Department of Biological Sciences, Purdue University, West Lafayette, Indiana.
Psychiatric and Neurodevelopmental Genetics Unit, Department of Medicine, Massachusetts General Hospital, Boston, Massachusetts; Center for Genomic Medicine, Department of Medicine, Massachusetts General Hospital, Boston, Massachusetts; Department of Psychiatry, Harvard Medical School, Boston, Massachusetts.
Biol Psychiatry. 2021 Sep 1;90(5):317-327. doi: 10.1016/j.biopsych.2020.12.028. Epub 2021 Jan 8.
Tourette syndrome (TS) is often found comorbid with other neurodevelopmental disorders across the impulsivity-compulsivity spectrum, with attention-deficit/hyperactivity disorder (ADHD), autism spectrum disorder (ASD), and obsessive-compulsive disorder (OCD) as most prevalent. This points to the possibility of a common etiological thread along an impulsivity-compulsivity continuum.
Investigating the shared genetic basis across TS, ADHD, ASD, and OCD, we undertook an evaluation of cross-disorder genetic architecture and systematic meta-analysis, integrating summary statistics from the latest genome-wide association studies (93,294 individuals, 6,788,510 markers).
As previously identified, a common unifying factor connects TS, ADHD, and ASD, while TS and OCD show the highest genetic correlation in pairwise testing among these disorders. Thanks to a more homogeneous set of disorders and a targeted approach that is guided by genetic correlations, we were able to identify multiple novel hits and regions that seem to play a pleiotropic role for the specific disorders analyzed here and could not be identified through previous studies. In the TS-ADHD-ASD genome-wide association study single nucleotide polymorphism-based and gene-based meta-analysis, we uncovered 13 genome-wide significant regions that host single nucleotide polymorphisms with a high posterior probability for association with all three studied disorders (m-value > 0.9), 11 of which were not identified in previous cross-disorder analysis. In contrast, we also identified two additional pleiotropic regions in the TS-OCD meta-analysis. Through conditional analysis, we highlighted genes and genetic regions that play a specific role in a TS-ADHD-ASD genetic factor versus TS-OCD. Cross-disorder tissue specificity analysis implicated the hypothalamus-pituitary-adrenal gland axis in TS-ADHD-ASD.

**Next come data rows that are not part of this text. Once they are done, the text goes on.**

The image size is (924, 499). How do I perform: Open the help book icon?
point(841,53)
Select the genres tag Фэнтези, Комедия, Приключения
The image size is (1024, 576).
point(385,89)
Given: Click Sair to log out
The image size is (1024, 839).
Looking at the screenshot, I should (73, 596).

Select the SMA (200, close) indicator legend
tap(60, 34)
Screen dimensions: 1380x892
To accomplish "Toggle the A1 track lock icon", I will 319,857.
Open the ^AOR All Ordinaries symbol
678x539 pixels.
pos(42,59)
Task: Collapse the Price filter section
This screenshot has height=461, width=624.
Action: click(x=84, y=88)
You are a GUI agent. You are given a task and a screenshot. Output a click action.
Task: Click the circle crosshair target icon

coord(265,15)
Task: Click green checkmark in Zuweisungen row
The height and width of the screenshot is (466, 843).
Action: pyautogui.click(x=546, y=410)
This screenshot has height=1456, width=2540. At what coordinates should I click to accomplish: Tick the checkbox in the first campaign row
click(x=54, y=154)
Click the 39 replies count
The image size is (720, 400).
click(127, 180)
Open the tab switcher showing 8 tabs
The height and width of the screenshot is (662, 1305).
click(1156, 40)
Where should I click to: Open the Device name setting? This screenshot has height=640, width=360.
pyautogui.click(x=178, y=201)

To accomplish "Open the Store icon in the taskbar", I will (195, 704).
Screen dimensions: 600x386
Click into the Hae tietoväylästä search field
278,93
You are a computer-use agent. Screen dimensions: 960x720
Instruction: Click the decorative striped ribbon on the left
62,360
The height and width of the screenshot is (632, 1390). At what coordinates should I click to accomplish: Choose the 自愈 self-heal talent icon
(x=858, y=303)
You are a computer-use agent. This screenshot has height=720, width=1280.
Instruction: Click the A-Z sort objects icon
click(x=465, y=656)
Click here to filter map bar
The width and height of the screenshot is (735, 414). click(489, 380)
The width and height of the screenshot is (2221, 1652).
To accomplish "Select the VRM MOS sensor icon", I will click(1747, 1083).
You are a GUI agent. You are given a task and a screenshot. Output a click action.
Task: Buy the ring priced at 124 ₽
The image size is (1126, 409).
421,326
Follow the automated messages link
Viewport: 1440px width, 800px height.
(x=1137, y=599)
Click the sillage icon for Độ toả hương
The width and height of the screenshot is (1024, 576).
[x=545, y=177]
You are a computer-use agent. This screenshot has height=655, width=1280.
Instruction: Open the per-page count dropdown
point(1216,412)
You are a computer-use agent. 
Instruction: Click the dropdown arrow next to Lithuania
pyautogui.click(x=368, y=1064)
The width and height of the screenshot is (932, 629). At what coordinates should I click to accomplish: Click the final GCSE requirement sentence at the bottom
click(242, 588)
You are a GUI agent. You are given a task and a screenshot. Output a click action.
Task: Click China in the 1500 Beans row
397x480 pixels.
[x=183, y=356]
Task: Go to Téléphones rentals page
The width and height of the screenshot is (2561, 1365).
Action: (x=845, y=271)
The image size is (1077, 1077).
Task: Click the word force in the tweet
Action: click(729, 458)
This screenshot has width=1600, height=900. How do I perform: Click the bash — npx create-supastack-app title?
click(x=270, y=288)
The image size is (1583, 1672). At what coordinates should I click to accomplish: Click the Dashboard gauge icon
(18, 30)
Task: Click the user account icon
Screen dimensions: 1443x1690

Our work underlines the value of redefining the framework for research across traditional diagnostic categories.
抽动秽语综合征(TS)常与冲动-强迫谱系中的其他神经发育障碍共病,其中注意力缺陷/多动障碍(ADHD)、自闭症谱系障碍(ASD)和强迫症(OCD)最为常见。这表明沿着冲动-强迫连续体存在共同的病因线索。
为了研究 TS、ADHD、ASD 和 OCD 之间的共同遗传基础,我们评估了跨疾病的遗传结构并进行了系统的荟萃分析,整合了来自最新全基因组关联研究的汇总统计数据(93294 人,6788510 个标记)。
如前所述,一个共同的统一因素将 TS、ADHD 和 ASD 联系在一起,而在这些疾病中,TS 和 OCD 在两两测试中显示出最高的遗传相关性。由于一组更同质的疾病和受遗传相关性指导的靶向方法,我们能够识别出多个新的关联和区域,这些区域似乎对这里分析的特定疾病具有多效性作用,而以前的研究无法识别这些关联和区域。在 TS-ADHD-ASD 全基因组关联研究基于单核苷酸多态性和基于基因的荟萃分析中,我们发现了 13 个全基因组显著区域,这些区域包含与所有三种研究疾病高度相关的单核苷酸多态性(m 值>0.9),其中 11 个区域在以前的跨疾病分析中未被识别。相比之下,我们还在 TS-OCD 荟萃分析中发现了另外两个多效性区域。通过条件分析,我们突出了在 TS-ADHD-ASD 遗传因素中发挥特定作用的基因和遗传区域与 TS-OCD 相比。跨疾病组织特异性分析表明,下丘脑-垂体-肾上腺轴在 TS-ADHD-ASD 中起作用。
我们的工作强调了重新定义跨越传统诊断类别的研究框架的价值。